Para a alta finança a cidade é vista como um conjunto de ativos financeiros que pode explorar de uma forma extrativista e absolutamente predatória: para alguns poderem lucrar muito com o mercado imobiliário, deixamos morrer as cidades com a desertificação ou turistificação dos territórios melhor infraestruturados. O uso das casas para outros fins que não os habitacionais é o que provoca uma escassez fictícia dos recursos que impossibilita o cumprimento do direito à habitação. E a distribuição da habitação estar entregue a um mercado desregulado, limitando o acesso a quem mais paga por ela, é o que provoca uma segregação espacial em função do rendimento que impossibilita o cumprimento do direito à cidade.
Como tal, temos de exigir que se acabe com o agravamento das assimetrias nas relações de poder: não podemos continuar a desregular para servir quem tem mais, não podemos permitir que se continuem a criar benefícios fiscais para os mais ricos, não podemos admitir uma gestão tecnocrática que esconde as suas decisões políticas atrás de conceitos e lógicas propositadamente complexas e inacessíveis, comprometendo a participação da população.

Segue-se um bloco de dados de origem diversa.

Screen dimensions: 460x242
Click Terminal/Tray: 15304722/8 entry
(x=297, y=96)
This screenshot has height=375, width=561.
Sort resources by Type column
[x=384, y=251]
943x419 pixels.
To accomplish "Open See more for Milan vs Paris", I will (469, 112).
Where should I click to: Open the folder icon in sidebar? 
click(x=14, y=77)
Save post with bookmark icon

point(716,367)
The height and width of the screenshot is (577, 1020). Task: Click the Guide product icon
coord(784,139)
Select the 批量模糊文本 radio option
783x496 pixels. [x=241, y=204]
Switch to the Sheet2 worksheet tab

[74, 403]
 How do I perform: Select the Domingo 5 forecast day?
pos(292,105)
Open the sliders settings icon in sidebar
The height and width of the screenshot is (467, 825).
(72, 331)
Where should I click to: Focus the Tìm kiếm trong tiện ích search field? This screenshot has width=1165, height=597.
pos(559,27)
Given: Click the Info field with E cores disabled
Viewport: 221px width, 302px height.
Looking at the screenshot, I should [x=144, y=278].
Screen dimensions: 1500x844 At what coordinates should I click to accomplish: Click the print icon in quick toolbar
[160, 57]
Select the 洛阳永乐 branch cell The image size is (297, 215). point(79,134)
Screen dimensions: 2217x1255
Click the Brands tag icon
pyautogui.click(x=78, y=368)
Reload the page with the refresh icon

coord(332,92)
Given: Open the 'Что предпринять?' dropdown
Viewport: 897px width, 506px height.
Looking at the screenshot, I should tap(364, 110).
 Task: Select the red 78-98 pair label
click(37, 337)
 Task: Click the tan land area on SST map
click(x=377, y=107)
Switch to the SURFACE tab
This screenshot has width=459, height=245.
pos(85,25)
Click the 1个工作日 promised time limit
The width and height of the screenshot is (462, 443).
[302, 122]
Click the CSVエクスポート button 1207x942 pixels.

É nesse sentido que, ainda que não nos surpreenda, nem seja uma novidade, consideramos lamentável que os municípios do Porto, de Gaia e de Matosinhos se tenham mostrado confortáveis em participar no MIPIM, um encontro de promoção de especulação imobiliária e urbanística que fomenta um planeamento urbano anti-democrático. E, por isso, reivindicamos que se tornem públicos os projetos aí apresentados e as discussões e decisões tomadas. Mas, acima de tudo, importa exigir o fim deste modo de construir a cidade. É necessário iniciar um caminho de democratização do planeamento urbano, com o objetivo de assegurar uma política pública de habitação digna e de qualidade que priorize as situações mais urgentes e as pessoas mais vulneráveis ou que mais sofrem exclusão habitacional. Precisamos de diretrizes urbanas voltadas, não para a limpeza e turistificação do território, mas sim para a dignidade, centralidade e autonomia de toda a população.
Contra um poder internacional organizado que lucra com a miséria de muitos, estamos aqui, Habitação Hoje, enquanto organização do Porto que também luta pelo direito à habitação internacionalmente, enquanto membro da Coligação Europeia pelo Direito à Habitação e à Cidade (EAC). Contra este poder saímos à rua no passado dia 1 de Abril, em várias cidades do país, e um pouco por toda a Europa entre os dias 25 de Março e 2 de Abril, porque queremos ser nós a decidir sobre as nossas vidas e, portanto, também sobre as nossas cidades. Mas a luta continua, todos os dias, na rua, facilitando o acesso a informação que densifique a luta e promovendo a organização coletiva popular.
-Sobre Habitação Hoje-
A Habitação Hoje é uma organização do Porto que luta pelo cumprimento absoluto do Direito à Habitação e para isso trabalha em duas frentes. Nas ruas e nos bairros, junto de quem é mais afectado pela falta de acesso a uma habitação digna e no estudo e desconstrução das políticas que nos trouxeram até aqui.